Ultimately, scientists would discover that the ECS is vital for maintaining homeostasis. That means if you get injured or have an illness, the ECS kicks in to help your body return to normal.
After the discovery of the ECS, interest in medical cannabis research skyrocketed. In the last few decades, mountains of research papers were published, showing how cannabis could help relieve pain, reduce anxiety, protect neurons, reduce seizures, and much more.
Basically, scientists proved what many people already knew about cannabis—that it could be a powerful medicine used to aid a number of different illnesses.
Now let’s pause for a second to tie everything together. We now understand that everybody should have a right to health, which is a human right.
On the other hand, there’s cannabis which can help people in many different ways. However, the government has outlawed cannabis—restricting people’s right to health by prohibiting cannabis.
Court Examples of Cannabis Prohibition
A Supreme Court case in 2005 known as Gonzales v. Raich made clear that the federal government would uphold cannabis prohibition, even if it were legal in the state.

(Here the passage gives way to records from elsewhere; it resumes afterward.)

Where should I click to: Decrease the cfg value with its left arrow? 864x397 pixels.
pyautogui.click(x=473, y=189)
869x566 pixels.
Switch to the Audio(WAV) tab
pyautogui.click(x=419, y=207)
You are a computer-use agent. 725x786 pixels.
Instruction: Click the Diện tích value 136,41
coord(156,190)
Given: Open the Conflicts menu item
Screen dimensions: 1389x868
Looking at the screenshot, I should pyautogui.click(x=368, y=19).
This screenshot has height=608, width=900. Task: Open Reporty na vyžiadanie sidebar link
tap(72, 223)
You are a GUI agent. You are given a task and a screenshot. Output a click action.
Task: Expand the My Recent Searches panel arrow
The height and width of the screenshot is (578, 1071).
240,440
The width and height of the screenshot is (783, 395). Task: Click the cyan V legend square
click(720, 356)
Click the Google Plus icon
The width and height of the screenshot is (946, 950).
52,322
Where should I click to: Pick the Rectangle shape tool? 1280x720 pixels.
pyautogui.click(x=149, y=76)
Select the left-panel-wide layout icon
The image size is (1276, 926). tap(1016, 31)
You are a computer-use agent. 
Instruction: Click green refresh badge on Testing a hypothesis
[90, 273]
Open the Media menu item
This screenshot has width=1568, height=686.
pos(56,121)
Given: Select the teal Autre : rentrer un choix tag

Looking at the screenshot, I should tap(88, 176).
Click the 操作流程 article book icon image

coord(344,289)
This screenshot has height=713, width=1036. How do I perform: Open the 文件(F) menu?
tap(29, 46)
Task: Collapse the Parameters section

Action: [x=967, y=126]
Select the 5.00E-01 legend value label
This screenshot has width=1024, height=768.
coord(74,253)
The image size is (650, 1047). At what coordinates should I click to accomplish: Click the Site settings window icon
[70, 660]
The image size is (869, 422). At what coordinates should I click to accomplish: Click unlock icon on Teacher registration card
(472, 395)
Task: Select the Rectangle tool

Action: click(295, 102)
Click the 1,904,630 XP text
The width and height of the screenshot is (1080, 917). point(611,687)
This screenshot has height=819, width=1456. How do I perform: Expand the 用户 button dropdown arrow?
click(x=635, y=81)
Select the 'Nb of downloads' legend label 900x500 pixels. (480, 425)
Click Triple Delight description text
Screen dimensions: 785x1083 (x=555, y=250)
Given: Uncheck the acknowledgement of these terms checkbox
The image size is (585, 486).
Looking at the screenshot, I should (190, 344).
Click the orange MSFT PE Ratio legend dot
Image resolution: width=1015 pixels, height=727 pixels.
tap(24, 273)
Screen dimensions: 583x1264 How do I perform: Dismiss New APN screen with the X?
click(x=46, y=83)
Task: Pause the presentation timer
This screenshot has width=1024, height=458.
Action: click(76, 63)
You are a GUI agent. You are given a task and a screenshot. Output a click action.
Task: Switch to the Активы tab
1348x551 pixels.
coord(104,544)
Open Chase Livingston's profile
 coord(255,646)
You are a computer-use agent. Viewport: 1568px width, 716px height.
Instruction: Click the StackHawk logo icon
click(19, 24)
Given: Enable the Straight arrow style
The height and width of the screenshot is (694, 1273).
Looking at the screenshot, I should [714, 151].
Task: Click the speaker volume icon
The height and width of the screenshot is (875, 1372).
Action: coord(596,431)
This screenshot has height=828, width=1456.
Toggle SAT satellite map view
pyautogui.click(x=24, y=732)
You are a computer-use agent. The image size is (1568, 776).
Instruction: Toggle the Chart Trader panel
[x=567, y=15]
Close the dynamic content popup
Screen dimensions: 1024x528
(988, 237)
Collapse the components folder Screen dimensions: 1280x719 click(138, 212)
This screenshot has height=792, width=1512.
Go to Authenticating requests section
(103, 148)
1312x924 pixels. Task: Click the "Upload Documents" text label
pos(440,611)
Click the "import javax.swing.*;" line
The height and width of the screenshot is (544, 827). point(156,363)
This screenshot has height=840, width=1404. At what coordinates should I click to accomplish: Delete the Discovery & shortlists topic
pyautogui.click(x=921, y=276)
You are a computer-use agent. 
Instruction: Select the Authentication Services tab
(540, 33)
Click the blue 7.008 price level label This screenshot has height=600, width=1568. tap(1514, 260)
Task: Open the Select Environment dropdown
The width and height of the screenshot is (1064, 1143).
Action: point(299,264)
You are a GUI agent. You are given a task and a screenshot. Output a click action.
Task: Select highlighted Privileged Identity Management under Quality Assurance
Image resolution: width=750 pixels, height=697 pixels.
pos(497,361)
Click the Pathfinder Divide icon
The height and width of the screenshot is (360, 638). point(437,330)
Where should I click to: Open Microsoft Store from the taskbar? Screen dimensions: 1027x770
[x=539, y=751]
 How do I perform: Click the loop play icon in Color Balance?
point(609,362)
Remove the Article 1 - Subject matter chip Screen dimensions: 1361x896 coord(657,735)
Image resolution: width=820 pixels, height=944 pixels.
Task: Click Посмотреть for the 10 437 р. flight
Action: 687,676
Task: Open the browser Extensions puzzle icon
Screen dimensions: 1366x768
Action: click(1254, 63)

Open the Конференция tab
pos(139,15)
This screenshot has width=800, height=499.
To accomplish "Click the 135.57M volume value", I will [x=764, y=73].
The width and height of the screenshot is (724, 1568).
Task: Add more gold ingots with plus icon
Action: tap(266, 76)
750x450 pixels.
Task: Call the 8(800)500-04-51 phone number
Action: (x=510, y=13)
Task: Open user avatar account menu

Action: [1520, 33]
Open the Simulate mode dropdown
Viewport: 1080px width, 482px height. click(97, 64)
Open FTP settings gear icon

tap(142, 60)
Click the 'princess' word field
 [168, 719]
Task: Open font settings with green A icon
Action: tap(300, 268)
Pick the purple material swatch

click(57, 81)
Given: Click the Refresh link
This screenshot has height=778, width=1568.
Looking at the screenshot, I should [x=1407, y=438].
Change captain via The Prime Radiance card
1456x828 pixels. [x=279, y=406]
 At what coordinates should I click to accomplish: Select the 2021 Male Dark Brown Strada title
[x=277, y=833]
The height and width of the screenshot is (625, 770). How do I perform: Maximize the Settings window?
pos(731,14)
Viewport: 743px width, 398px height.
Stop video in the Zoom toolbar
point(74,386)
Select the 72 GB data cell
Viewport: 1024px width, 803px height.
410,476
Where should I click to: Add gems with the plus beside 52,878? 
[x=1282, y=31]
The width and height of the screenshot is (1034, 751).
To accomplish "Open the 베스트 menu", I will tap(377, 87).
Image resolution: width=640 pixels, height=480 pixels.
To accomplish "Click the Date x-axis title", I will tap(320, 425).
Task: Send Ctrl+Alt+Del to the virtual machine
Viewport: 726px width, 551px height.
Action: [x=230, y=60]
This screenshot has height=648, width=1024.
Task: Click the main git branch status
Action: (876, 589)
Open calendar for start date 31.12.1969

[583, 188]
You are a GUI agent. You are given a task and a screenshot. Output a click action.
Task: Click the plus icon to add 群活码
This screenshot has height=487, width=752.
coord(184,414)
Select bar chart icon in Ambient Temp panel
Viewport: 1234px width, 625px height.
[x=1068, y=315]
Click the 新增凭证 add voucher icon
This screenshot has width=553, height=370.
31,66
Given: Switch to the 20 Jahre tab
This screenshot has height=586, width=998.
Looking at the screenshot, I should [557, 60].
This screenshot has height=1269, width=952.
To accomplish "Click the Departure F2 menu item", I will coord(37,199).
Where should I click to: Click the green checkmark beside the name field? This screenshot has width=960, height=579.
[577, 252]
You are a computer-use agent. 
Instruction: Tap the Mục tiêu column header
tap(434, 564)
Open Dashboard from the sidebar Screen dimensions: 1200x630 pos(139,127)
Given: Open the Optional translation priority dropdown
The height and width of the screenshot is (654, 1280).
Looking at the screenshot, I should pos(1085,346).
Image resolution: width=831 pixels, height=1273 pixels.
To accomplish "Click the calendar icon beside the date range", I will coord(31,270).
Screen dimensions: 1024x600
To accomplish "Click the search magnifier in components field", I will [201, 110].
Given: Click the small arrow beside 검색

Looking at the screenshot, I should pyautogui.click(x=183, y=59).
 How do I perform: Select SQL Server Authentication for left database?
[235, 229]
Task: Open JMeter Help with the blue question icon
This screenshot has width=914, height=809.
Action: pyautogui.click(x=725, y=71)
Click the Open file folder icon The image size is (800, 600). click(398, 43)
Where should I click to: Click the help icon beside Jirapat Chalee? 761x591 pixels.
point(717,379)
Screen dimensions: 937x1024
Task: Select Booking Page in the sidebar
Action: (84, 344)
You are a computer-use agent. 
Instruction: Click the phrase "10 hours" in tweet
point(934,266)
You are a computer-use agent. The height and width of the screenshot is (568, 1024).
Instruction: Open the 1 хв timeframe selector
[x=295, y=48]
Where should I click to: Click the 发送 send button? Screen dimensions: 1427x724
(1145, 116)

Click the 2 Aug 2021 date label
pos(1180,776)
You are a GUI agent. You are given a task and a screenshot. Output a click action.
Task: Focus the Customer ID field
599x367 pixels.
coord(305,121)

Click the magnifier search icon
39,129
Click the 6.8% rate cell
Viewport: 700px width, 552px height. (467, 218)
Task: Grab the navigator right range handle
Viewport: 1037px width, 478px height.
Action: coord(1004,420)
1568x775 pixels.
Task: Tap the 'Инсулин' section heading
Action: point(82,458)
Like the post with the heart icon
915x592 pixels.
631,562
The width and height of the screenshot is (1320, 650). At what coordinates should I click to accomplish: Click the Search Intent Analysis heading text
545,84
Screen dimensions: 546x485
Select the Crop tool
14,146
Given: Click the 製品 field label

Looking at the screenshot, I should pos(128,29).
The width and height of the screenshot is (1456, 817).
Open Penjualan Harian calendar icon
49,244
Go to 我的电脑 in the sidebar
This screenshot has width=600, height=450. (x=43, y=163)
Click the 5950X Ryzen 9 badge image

A Californian woman named Angel Raich had her home raided by the DEA in 2002, where they destroyed her six cannabis plants. She grew and used cannabis to help treat chronic pain and muscle spasms in her spine from a car accident many years prior.
Raich’s doctor testified on her behalf and said that she had tried dozens of prescription medications, none of which helped her condition. However, the supreme court upheld the decision to allow the persecution of medical marijuana patients.
Perhaps you heard about Charlotte Figi, who was a child with a rare disease called Dravet Syndrome. The disease caused her to have up to 300 seizures a week, and no medicines were helping.
Her parents were at a total loss but convinced Charlotte’s physicians to give her medical marijuana. After her treatment with medical cannabis started, Charlotte was having 2-3 seizures per month.
On medical cannabis’ effects, her parents said:
“It’s helped everything. She has over 99% seizure control. She doesn’t use her feeding tube anymore…It’s been a totally life-changing event, totally life-changing medicine.”
Charlotte has become an influential figure in legalizing medical cannabis. However, it’s sad to see that medical cannabis was her absolutely last option and that her parents had to fight for her right to use it.
Think about how much suffering Charlotte could have avoided had medical cannabis been readily available. The government’s cannabis prohibition had violated Charlotte’s right to health.
These are only two examples of countless stories among children and adults who have benefited from cannabis use. However, what’s really shocking is when we think about all the people who could be helped.
If you think about it—how many people could benefit from medical cannabis use right now? What about in the past decades?
An untold number of people could have had their suffering eased by having unrestricted access to cannabis. Each year that cannabis prohibition continues is another year that our human rights are being violated.
Luckily, it seems that after so many decades of misinformation, the situation in recent years is improving significantly. It’s been an uphill fight, but hopefully, we’re at the cusp of full cannabis legalization.